1) 460 Jahre nach Dürer. 
2) Das Telefon klingelt. 
3) "O Gott, Herr Direktor, kommen Sie." 
4)  Und dann kniet Hubert von Sonnenburg, 59, Generaldirektor der Münchener Staatagemäldesammlung vor Dürers geschändeter Madonna. 
5) Er wird mit seinem Team zwei Jahre darüber knien. 

     The first four sentences offer a dramatic vignette in simple, unrelated, staccato sentences that leave out a lot of referential information because they try to create the sense of an emergency situation.  Sentence 1 sets the scene only for a reader who knows who Dürer is;  at the same time, it confuses time frames for the reader who doesn't notice that the sentence is in the present tense -- there is no overt time reference.   The present tense of sentences 2 and 3 suggest that the setting is current, but they do not tell us where the event is taking place (in the present), or who is speaking to the Herr Direktor or who he is (director of what?).  Sentence 4 partially clears up some of the missing information: the call was from someone at the Munich Art Gallery to its director.

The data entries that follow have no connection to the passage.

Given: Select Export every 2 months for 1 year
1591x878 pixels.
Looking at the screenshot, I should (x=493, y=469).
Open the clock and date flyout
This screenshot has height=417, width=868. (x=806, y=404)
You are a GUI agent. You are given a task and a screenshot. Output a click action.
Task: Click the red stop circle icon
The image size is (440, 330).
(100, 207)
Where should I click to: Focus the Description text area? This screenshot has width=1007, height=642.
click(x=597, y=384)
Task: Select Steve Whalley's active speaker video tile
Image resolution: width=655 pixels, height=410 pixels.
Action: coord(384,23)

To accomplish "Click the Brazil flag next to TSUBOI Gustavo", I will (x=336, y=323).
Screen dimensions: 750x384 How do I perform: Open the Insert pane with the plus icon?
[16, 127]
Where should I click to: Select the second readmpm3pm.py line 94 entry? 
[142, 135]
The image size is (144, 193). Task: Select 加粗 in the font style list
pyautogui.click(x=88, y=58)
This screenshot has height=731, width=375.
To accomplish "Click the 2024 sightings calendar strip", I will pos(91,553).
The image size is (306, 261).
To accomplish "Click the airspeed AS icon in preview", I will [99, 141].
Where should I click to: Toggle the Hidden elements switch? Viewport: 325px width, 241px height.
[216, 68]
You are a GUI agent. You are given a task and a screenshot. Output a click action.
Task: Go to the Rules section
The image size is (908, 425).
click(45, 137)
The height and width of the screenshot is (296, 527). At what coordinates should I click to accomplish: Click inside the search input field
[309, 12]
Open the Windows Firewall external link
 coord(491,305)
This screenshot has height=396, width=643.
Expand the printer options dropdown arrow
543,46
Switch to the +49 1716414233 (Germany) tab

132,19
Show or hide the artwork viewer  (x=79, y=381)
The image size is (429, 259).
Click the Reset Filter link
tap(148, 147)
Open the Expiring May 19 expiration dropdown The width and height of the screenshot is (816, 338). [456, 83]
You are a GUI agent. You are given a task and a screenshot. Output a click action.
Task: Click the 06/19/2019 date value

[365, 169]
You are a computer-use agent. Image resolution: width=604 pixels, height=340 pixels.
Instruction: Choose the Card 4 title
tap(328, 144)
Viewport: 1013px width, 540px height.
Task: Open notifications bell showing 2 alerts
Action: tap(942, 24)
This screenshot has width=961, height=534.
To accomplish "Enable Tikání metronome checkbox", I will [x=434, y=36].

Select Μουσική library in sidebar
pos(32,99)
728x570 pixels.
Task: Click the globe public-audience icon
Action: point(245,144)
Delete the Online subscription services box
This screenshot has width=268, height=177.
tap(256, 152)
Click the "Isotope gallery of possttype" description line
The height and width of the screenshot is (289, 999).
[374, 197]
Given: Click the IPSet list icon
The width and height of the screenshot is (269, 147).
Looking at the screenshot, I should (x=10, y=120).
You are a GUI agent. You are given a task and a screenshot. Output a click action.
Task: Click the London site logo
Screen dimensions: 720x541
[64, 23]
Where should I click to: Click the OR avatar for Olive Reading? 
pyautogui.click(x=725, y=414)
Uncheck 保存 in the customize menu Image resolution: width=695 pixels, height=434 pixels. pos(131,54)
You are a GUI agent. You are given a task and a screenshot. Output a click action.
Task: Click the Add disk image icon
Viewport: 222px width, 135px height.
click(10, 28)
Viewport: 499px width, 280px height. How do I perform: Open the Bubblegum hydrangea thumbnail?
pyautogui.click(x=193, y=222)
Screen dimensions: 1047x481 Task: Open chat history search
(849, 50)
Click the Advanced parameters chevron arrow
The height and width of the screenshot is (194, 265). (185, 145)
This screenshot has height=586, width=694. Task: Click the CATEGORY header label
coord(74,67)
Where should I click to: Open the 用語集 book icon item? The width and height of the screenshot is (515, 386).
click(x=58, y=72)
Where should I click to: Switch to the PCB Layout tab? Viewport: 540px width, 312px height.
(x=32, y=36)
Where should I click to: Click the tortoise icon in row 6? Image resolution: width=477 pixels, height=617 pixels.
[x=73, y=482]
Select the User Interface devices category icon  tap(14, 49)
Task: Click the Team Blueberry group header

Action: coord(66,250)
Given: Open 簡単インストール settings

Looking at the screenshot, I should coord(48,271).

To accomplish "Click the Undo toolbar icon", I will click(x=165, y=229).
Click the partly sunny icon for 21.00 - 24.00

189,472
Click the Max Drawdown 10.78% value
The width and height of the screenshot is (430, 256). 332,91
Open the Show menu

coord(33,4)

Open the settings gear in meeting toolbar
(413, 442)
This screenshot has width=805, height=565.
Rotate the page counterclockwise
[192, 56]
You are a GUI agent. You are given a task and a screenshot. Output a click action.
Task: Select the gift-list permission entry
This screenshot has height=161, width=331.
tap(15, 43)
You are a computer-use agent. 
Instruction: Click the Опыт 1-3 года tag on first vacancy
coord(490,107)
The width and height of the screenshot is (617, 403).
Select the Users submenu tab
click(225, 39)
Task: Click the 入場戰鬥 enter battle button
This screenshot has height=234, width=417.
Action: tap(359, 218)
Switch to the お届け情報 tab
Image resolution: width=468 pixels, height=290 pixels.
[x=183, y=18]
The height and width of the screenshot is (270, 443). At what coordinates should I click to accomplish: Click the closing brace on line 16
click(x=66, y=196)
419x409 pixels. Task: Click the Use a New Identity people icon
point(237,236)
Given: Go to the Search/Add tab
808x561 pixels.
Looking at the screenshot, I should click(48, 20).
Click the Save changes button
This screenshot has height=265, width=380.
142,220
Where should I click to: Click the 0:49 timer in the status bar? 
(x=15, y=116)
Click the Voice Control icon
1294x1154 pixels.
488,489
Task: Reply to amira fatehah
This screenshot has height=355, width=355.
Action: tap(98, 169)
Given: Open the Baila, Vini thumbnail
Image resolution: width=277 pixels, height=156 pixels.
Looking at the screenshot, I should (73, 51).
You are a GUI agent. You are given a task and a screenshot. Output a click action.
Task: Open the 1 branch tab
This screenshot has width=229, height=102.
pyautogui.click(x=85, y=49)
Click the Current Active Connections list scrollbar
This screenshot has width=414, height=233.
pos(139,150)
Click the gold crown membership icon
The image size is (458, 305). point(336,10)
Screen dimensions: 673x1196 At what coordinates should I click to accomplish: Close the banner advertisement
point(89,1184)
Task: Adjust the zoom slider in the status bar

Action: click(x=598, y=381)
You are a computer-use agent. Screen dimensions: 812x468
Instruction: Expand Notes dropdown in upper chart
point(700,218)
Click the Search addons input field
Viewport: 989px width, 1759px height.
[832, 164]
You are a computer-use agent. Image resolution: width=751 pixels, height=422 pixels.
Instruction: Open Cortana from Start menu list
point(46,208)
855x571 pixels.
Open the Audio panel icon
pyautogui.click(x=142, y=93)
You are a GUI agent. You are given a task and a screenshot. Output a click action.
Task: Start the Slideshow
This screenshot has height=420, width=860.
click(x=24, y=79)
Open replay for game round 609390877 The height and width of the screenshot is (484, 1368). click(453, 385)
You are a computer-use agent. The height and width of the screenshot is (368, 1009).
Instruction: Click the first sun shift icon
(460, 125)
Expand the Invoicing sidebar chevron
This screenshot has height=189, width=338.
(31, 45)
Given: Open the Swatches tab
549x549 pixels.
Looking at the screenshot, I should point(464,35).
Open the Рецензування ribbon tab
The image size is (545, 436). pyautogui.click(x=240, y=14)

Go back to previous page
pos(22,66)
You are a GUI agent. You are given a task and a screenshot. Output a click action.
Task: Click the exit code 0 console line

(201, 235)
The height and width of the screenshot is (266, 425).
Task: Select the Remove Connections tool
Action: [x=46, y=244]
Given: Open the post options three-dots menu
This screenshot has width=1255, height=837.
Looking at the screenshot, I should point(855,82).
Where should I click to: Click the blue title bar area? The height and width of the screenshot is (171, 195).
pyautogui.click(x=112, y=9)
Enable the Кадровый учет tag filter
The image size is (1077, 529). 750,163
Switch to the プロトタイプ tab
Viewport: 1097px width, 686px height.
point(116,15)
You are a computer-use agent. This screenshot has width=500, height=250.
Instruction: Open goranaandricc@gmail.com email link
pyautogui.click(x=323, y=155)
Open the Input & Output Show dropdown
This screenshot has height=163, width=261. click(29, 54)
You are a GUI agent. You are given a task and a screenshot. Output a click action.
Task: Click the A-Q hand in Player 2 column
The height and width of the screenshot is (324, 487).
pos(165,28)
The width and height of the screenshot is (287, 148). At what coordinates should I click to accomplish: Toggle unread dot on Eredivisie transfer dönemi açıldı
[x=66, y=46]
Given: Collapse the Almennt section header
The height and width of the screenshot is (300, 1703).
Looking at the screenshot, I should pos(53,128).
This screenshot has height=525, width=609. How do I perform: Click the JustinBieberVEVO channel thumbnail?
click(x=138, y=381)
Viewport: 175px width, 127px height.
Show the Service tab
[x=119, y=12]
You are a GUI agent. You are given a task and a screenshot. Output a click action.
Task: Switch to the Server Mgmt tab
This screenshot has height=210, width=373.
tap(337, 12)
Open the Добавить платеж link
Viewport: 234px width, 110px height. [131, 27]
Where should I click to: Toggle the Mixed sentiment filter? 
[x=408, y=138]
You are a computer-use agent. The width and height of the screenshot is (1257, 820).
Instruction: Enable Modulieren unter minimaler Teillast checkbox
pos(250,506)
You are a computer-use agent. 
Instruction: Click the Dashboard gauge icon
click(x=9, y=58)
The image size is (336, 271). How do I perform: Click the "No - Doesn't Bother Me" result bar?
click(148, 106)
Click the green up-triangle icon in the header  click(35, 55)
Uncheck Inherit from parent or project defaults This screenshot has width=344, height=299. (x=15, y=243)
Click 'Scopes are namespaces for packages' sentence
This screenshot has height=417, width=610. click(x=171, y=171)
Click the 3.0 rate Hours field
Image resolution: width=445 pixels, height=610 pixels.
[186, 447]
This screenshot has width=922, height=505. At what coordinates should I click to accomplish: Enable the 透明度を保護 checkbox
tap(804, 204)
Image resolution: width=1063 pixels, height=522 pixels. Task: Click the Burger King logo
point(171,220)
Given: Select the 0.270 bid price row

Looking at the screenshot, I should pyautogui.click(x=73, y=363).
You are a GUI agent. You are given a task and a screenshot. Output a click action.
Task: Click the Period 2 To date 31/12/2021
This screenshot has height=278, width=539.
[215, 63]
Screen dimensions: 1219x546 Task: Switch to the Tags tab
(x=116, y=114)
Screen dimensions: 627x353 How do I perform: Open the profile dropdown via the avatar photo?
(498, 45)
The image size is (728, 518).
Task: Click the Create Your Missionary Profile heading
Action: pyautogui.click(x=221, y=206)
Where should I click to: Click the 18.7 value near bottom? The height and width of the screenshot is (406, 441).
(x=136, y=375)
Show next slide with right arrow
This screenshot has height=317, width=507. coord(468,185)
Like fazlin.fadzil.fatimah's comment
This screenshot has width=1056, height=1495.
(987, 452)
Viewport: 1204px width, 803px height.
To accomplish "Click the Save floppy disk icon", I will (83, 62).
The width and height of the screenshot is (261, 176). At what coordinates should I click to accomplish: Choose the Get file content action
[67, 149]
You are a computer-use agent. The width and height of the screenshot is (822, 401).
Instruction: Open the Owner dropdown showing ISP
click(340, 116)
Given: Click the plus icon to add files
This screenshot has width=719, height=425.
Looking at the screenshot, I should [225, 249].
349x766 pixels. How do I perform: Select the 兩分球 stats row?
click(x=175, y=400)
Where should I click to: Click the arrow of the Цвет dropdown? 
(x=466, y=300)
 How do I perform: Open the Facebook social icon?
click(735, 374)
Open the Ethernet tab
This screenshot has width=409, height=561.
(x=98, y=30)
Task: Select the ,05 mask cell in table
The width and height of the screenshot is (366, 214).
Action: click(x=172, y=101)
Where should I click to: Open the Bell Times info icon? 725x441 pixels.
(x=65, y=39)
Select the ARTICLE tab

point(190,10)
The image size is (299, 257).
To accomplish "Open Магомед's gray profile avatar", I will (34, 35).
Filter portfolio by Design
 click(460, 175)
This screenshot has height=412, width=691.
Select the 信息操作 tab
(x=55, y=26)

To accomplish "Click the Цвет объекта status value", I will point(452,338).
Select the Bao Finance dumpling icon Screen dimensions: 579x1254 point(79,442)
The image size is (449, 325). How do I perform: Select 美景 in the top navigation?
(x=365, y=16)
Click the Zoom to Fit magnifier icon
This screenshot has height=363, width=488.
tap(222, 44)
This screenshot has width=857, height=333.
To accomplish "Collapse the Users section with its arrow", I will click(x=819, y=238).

     Sentence 5, however, no longer belongs to the opening vignette:  it has changed tense (from "kniet" to "wird knien"), and (the reader discovers subsequently) it has changed scene to describe what an art restorer will do to a Dürer painting.

     These rapid shifts of grammatical point of view (quoted speech to description; present to future tenses) make the text very difficult to figure out;  if the reader does not know that Dürer's Madonna is a painting, that difficulty is heightened still further.